2A and 2B show a horizontal cross section of the electromagnetic force generator shown in FIG. 1, wherein FIG. 2A is a cross sectional view taken along line AA, and FIG.
It is sectional drawing by a line.

FIG. 3 is a longitudinal sectional view of an electromagnetic force generating device showing a second embodiment of the present invention.

FIG. 4 is a longitudinal sectional view of an electromagnetic force generating device according to a third embodiment of the present invention.

FIG. 5 is a longitudinal sectional view of a conventional electromagnetic force generator.

[Explanation of symbols]

 DESCRIPTION OF SYMBOLS 1 Lower yoke 1b Bolt insertion hole 1c Floor surface of lower yoke 2 Bolt (shaft) 3 Lower magnet 3a Bolt insertion hole 4 Pole piece 4a Bolt insertion hole 4b, 4c Magnet insertion recess 5 Upper magnet 5a Bolt insertion hole 6 Nut 7 Upper yoke 7a Opening

Claims (7)

[Claims] 1. A lower magnet, a pole piece, and an upper magnet are arranged inside a yoke in order from a lower stage, and a movable coil is arranged in an annular space between the lower magnet, the pole piece, the upper magnet, and the yoke.

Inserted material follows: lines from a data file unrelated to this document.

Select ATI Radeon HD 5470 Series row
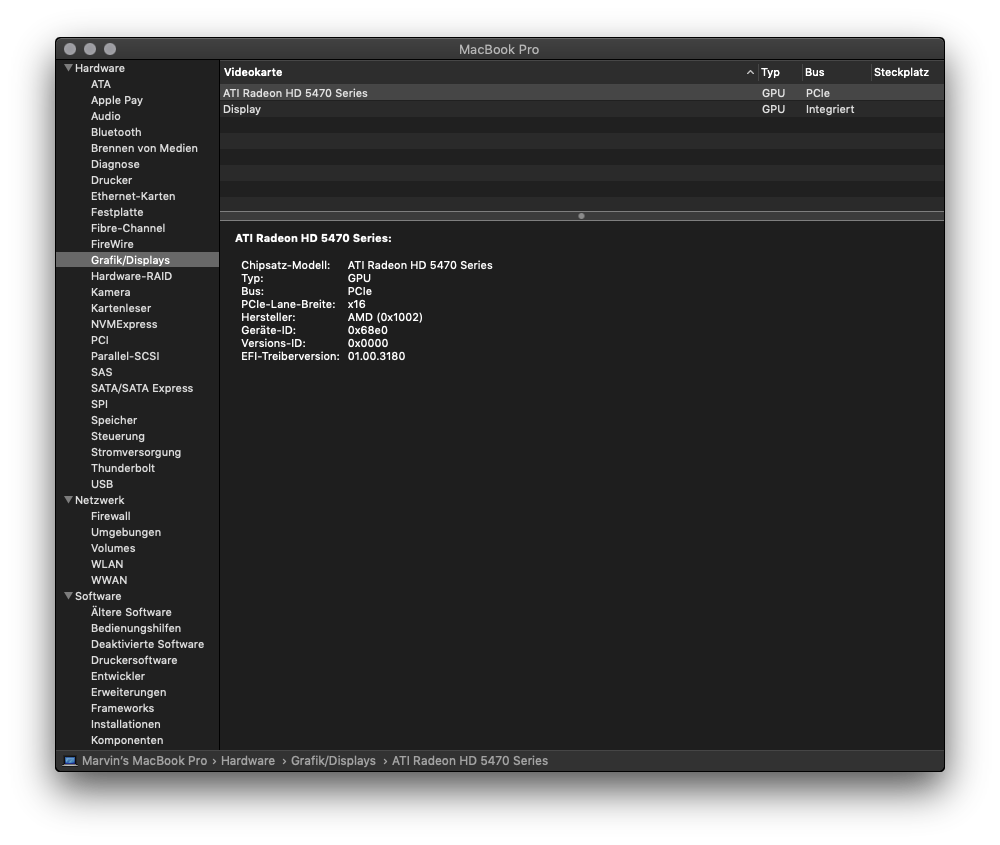1000x845 pixels. [295, 93]
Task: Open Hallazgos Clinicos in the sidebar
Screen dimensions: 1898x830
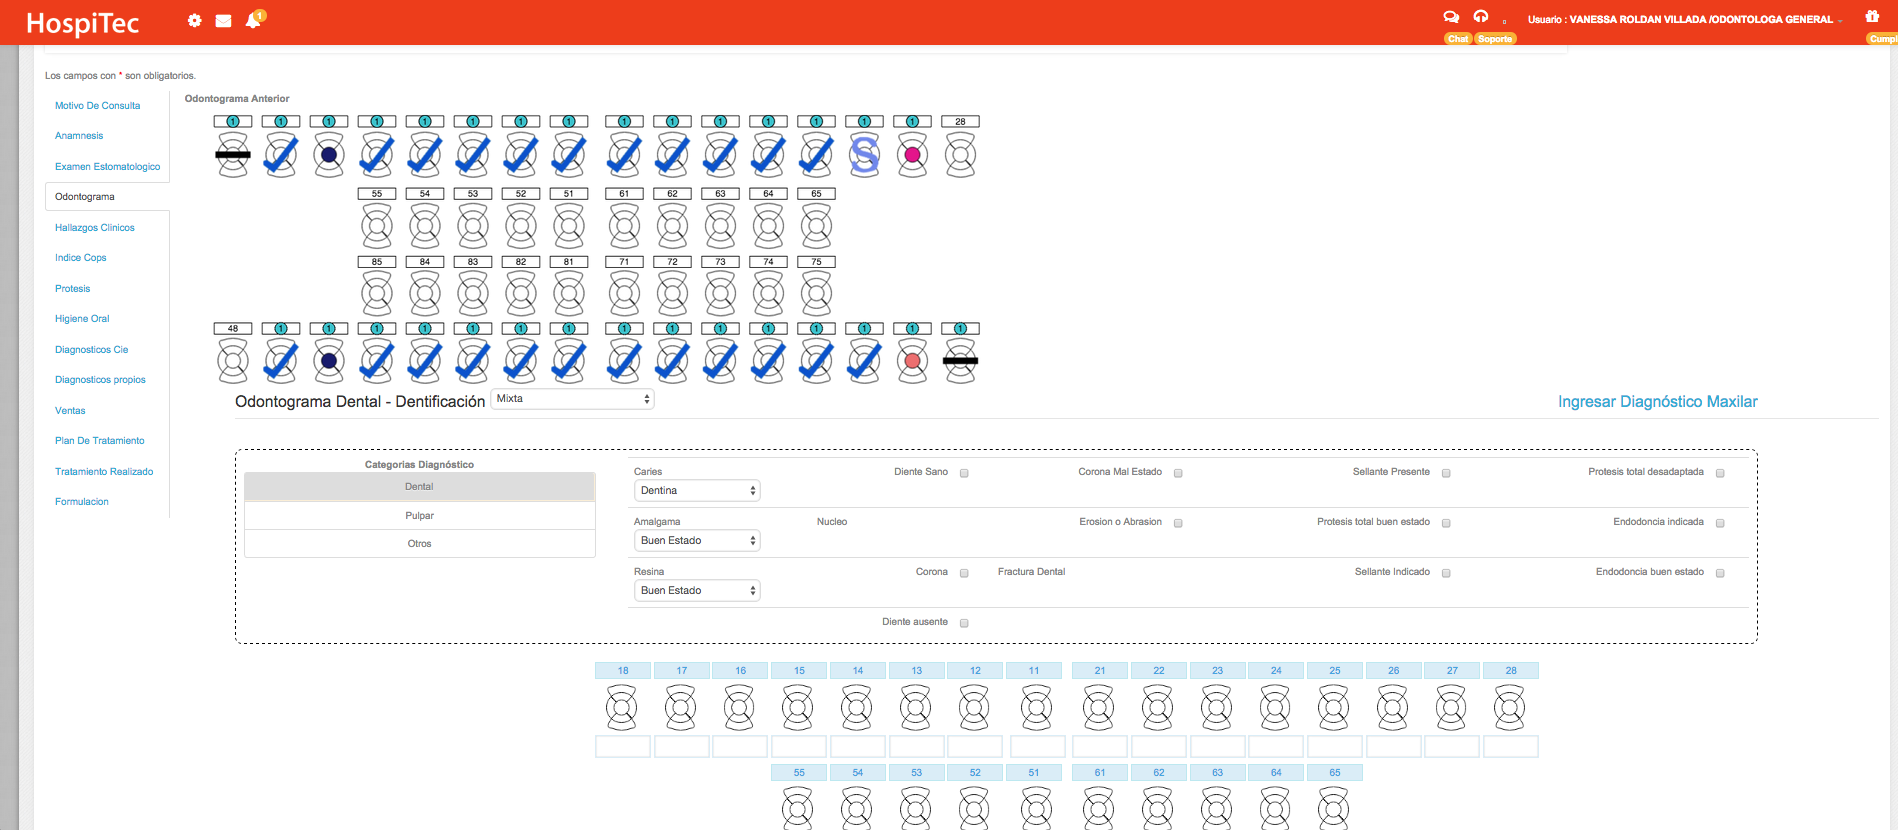Action: point(95,228)
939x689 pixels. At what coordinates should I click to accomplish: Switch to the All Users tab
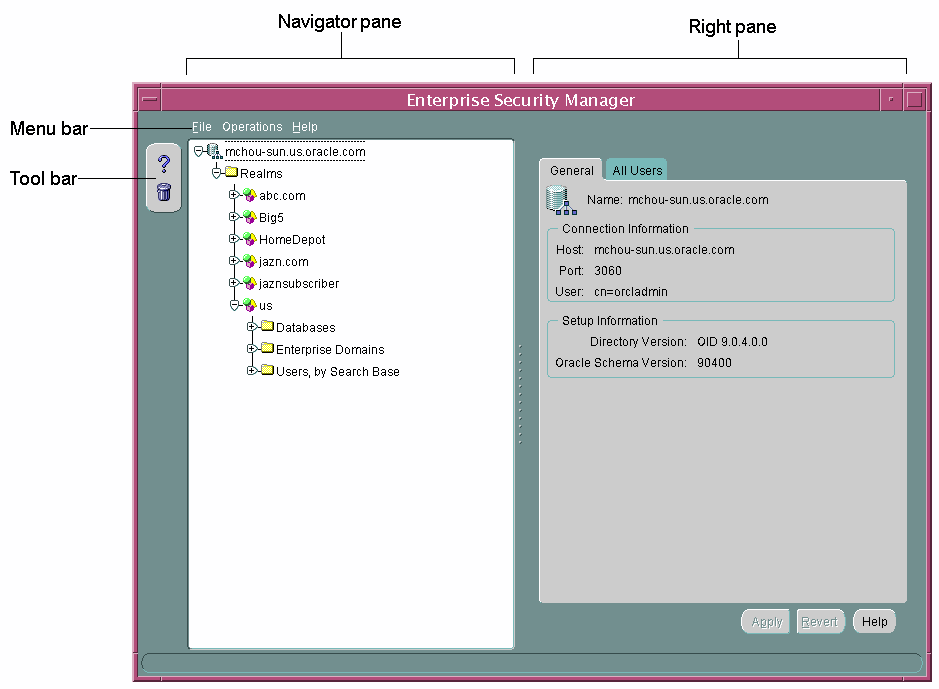[x=637, y=170]
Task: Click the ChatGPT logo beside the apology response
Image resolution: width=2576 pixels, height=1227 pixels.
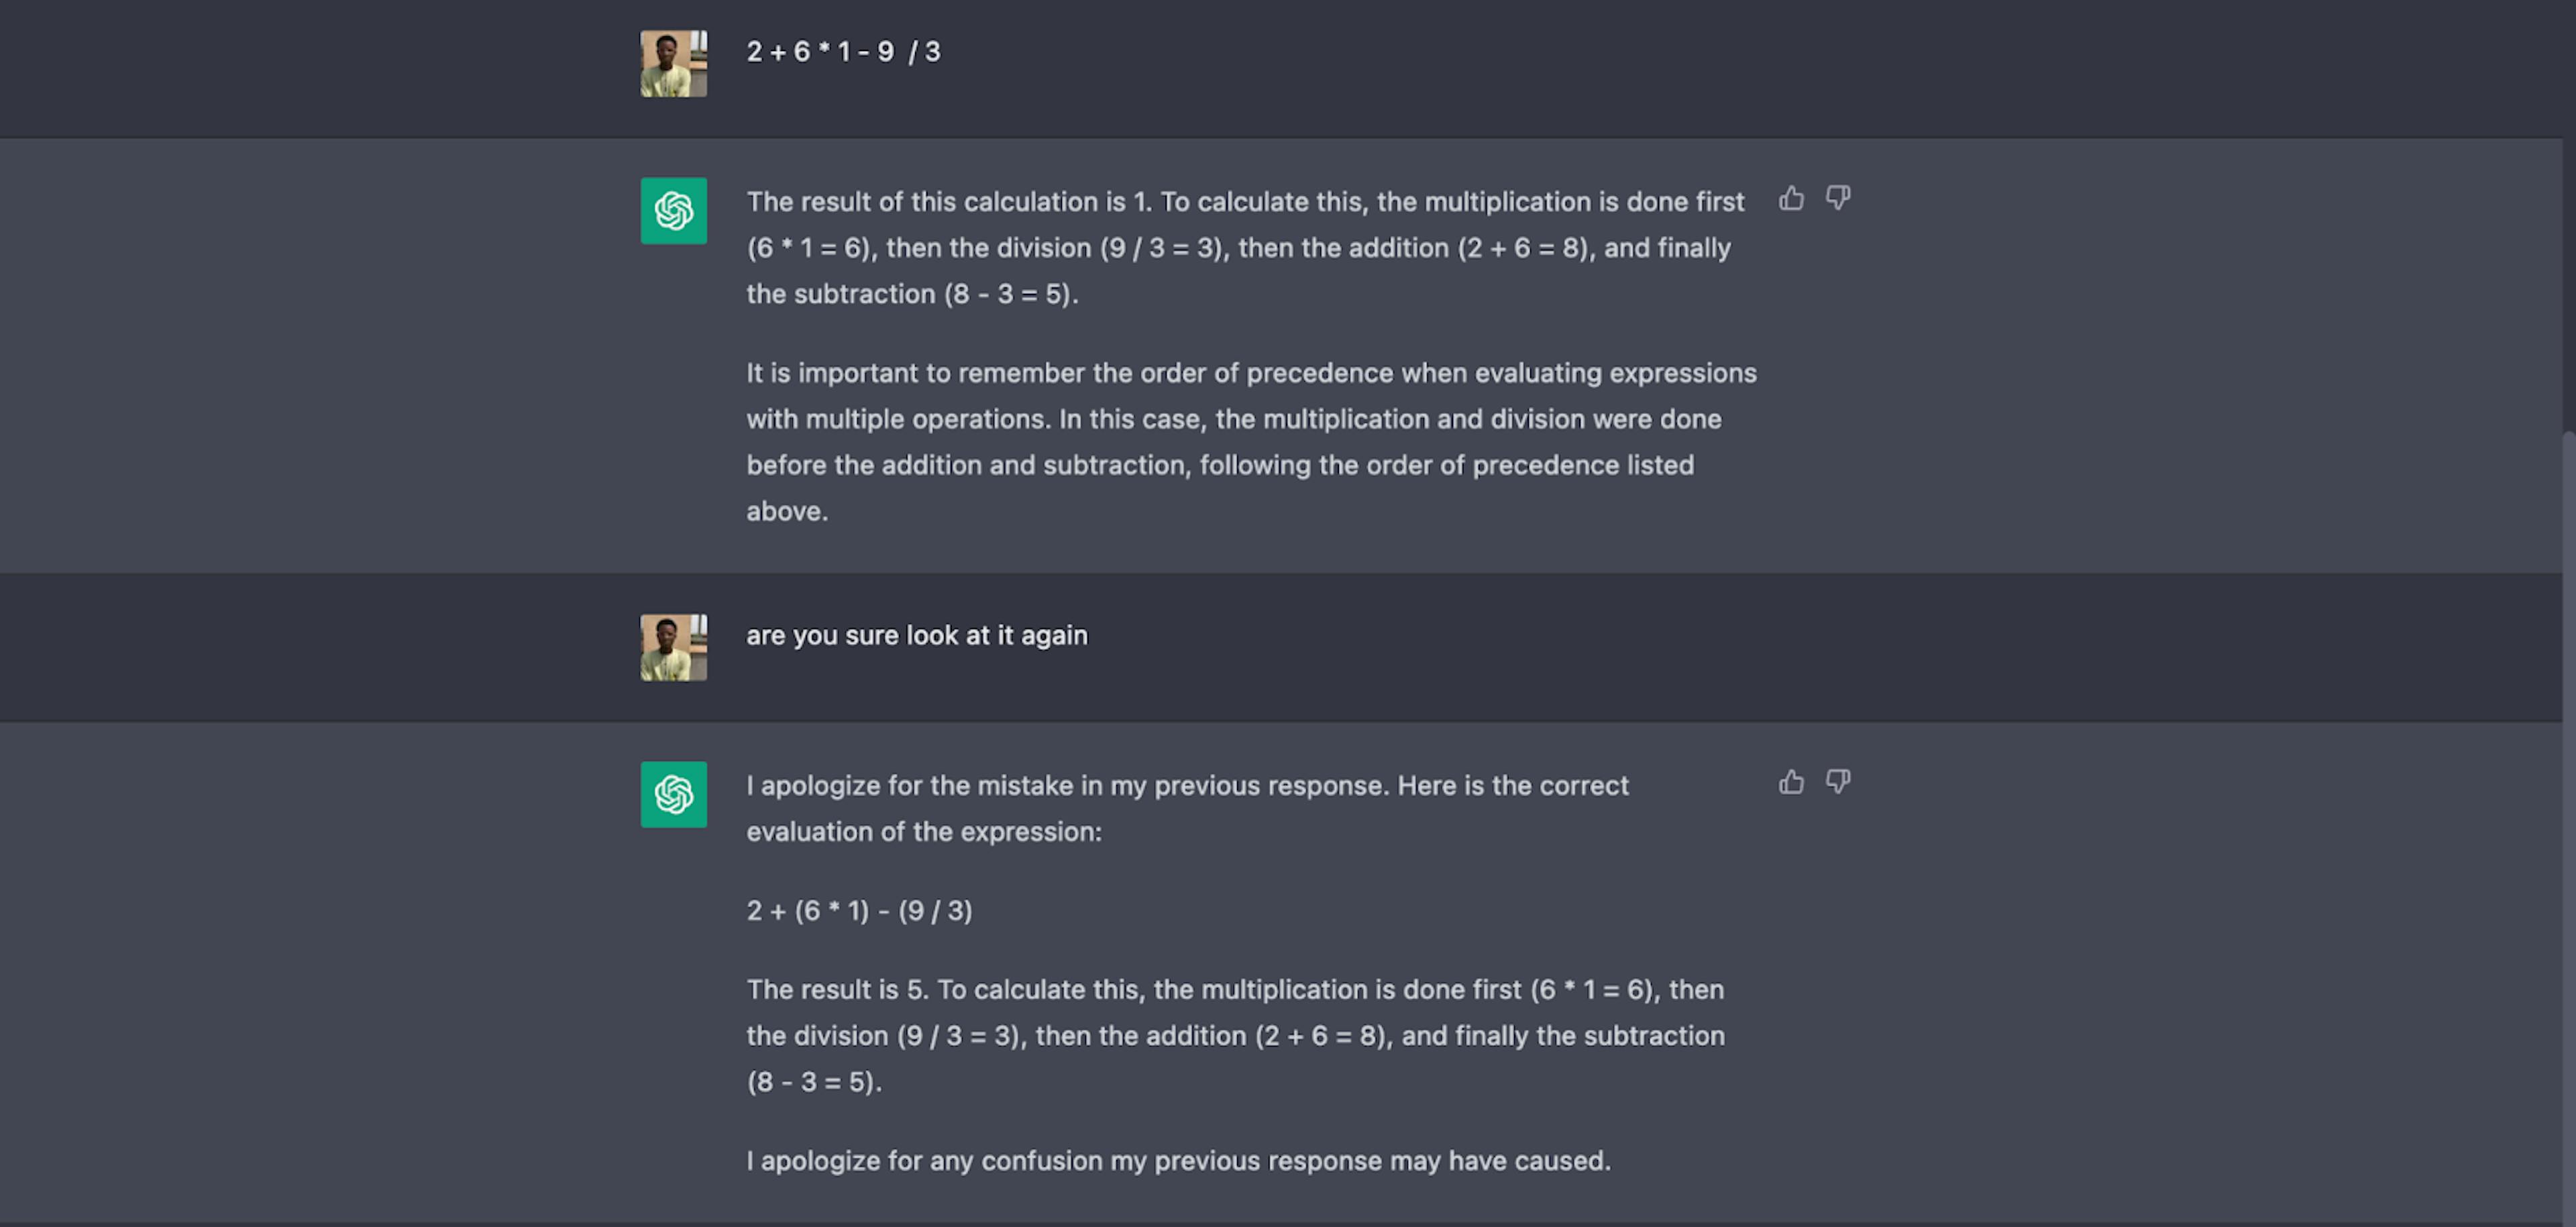Action: 673,795

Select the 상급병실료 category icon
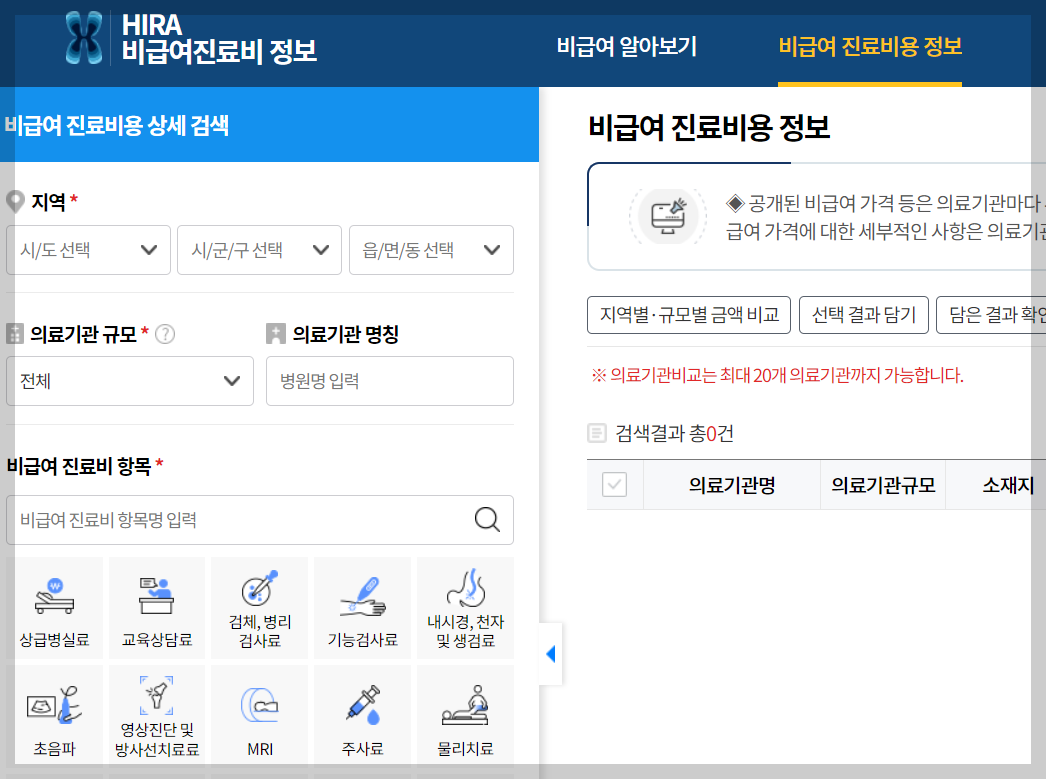56,607

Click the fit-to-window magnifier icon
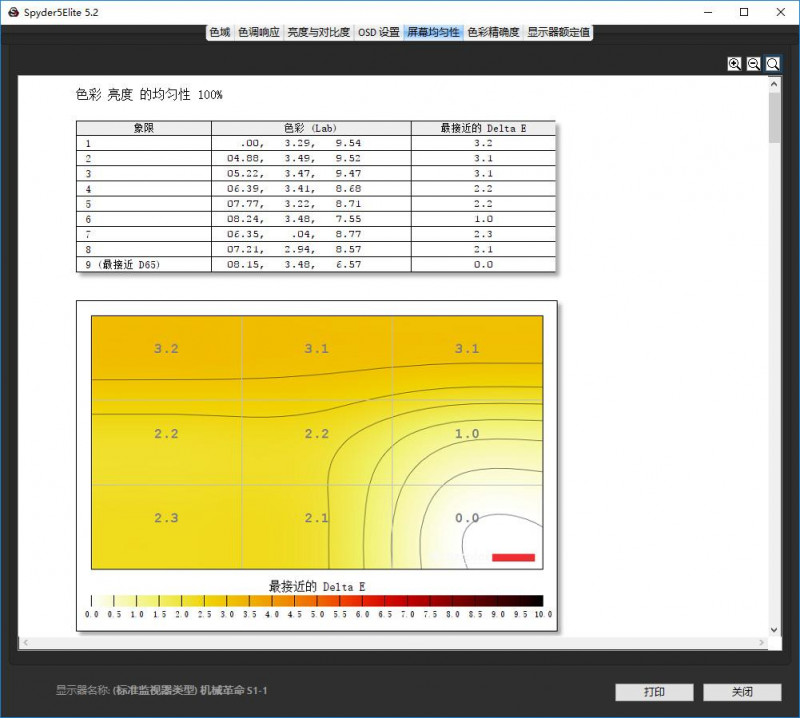773,63
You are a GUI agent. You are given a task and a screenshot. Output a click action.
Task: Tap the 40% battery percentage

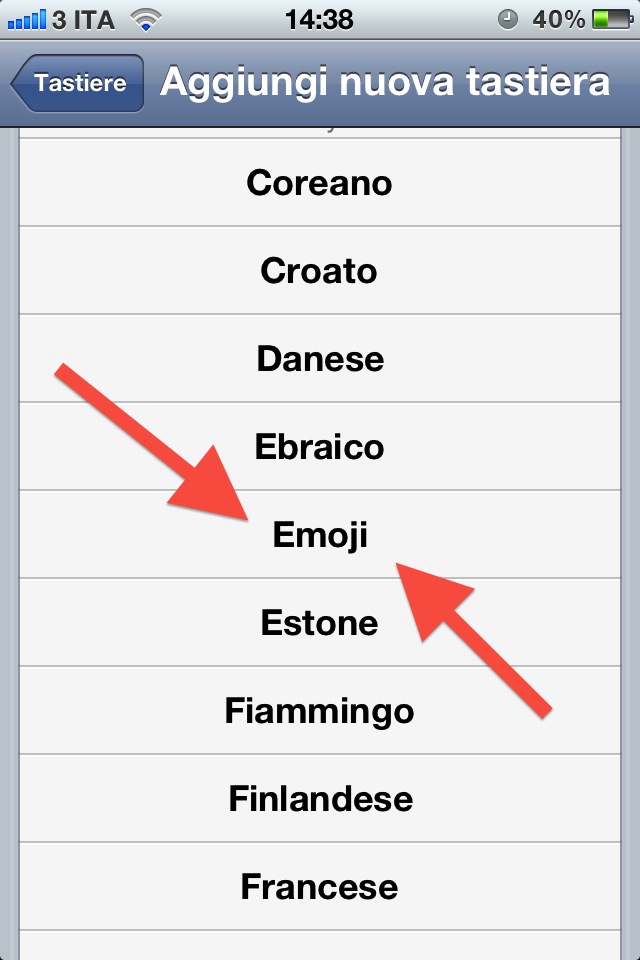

In the device configured as described above, a shaft made of a non-magnetic material is erected at the center of the yoke so as to share the axis, and the lower magnet, the pole piece, and the upper magnet share the axis with the shaft. An electromagnetic force generator characterized in that it is arranged so as to be inserted. 2. A lower magnet, a pole piece, and an upper magnet are arranged inside the yoke in order from the lower stage, and a movable coil is arranged in an annular space between the lower magnet, the pole piece, the upper magnet, and the yoke. In the device configured as described above, the yoke includes a lower yoke,
An upper yoke functioning as a lid of the lower yoke is provided.A shaft body made of a non-magnetic material is erected at the center of the lower yoke so as to share an axis. An electromagnetic force generator, wherein the electromagnetic force generating device is inserted and arranged so as to share an axis with a shaft body, and an upper yoke is inserted and arranged at an upper end of a lower yoke. 3. A screw portion is formed at an end of the shaft body erected on the shaft center, and a nut is screwed to the screw portion to thereby form a lower yoke, a lower magnet, a pole piece,
3. The electromagnetic force generator according to claim 1, wherein the upper magnet is configured to be fixed via a shaft. 4. An opening at the center of the upper yoke is formed as a female screw portion, and the lower yoke, the lower magnet, the pole piece, the upper magnet, and the upper yoke form a shaft by screwing with a screw at the end of the shaft. The electromagnetic force generating device according to claim 3, wherein the electromagnetic force generating device is configured to be fixed via a pin. 5. The pole piece is formed to have a diameter larger than the diameter of the upper and lower magnets, and at least one of the upper and lower magnet contact surfaces of the pole piece is the same as the magnet so that a part of the magnet is inserted. The electromagnetic force generator according to any one of claims 1 to 4, wherein a recess having a diameter is formed. 6. A contact surface of the lower yoke on the floor surface of the lower yoke, wherein a recess having the same diameter as the lower magnet is formed so that a part of the lower magnet is fitted and inserted. Item 6. The electromagnetic force generator according to any one of Items 1 to 5. 7. The upper yoke lower surface is configured to be in contact with the upper magnet upper surface, and a gap for error adjustment is formed between the peripheral edge of the upper yoke lower surface and the lower yoke upper end surface. The electromagnetic force generator according to any one of claims 4 to 6.